Ce qui soutient Bollas dans ce travail, c’est de toute évidence une conviction profonde quant à l’efficacité et aux bénéfices du traitement analytique. Et ce qu’il dénonce en filigrane, c’est une psychanalyse routinière, axée sur son auto-préservation, s’abritant derrière un « prêt à penser » en oubliant les besoins profonds du patient, voire en sous-estimant les capacités de la psychanalyse à évoluer sans perdre son identité, sa spécificité, sa référence à l’inconscient sexuel freudien.
Mais quid des après-coups de cet « effondrement sous contrôle » ? L’auteur explique que cette parenthèse est toujours suivie d’un retour au cadre d’origine et il précise que cette parenthèse intensive et cathartique contribue à éviter les analyses interminables : généralement, dit-il, les traitements durent encore un an ou un an et demi après l’intervention d’urgence, pas plus. On aimerait beaucoup en savoir plus.

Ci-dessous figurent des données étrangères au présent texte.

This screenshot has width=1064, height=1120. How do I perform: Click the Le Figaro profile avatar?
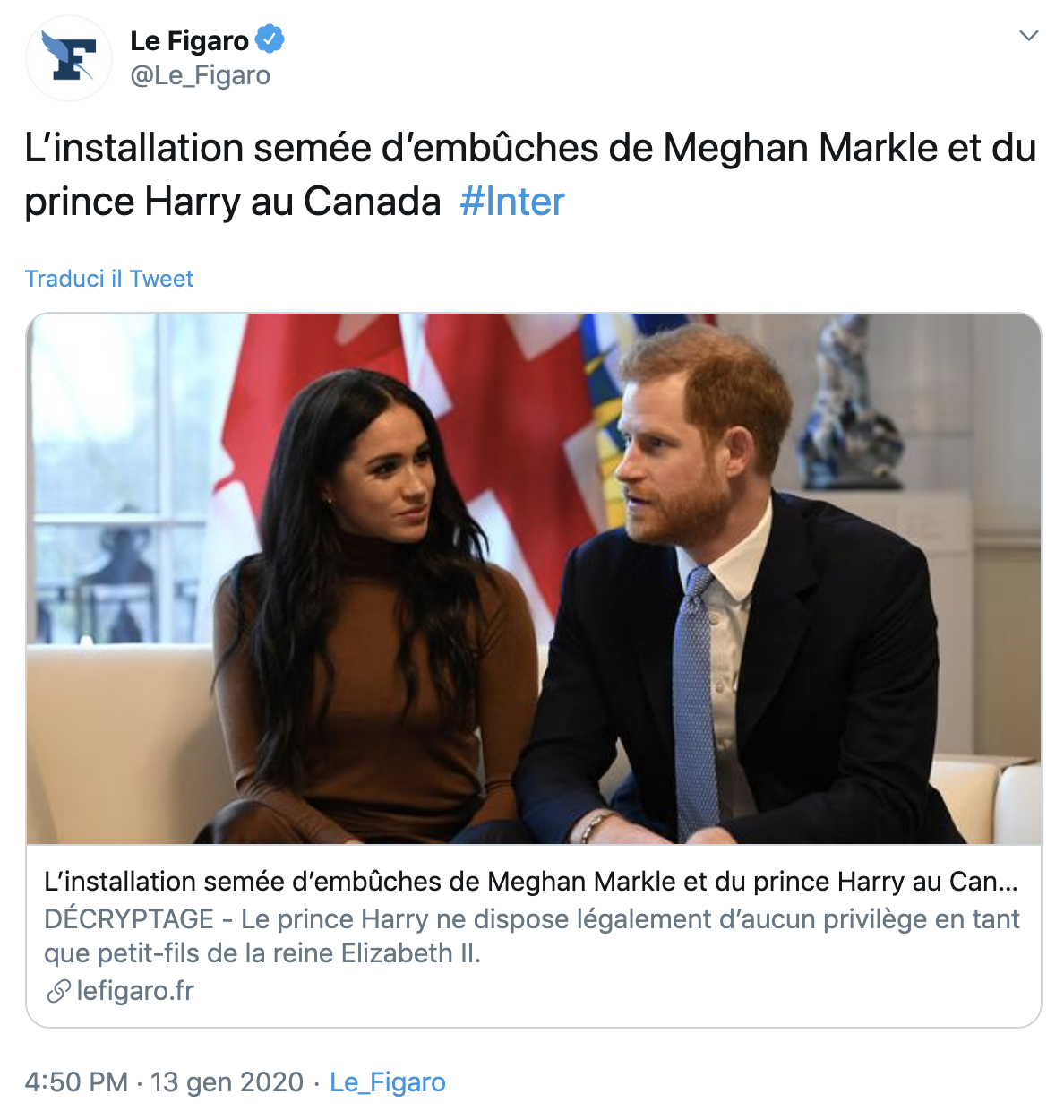69,58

Pour finir, on peut regretter que la traduction française ne mette pas du tout en valeur la qualité de l’écriture, si fluide, si vivante et agréable à lire, de Christopher Bollas, qui est écrivain en plus d’être psychanalyste. C’est malheureusement souvent le cas des traductions dans le domaine psychanalytique, et il est bien dommage que les éditeurs ne fassent pas appel à des traducteurs littéraires, travaillant en co-traduction avec un psychanalyste ; car traduire, c’est aussi un travail d’écriture.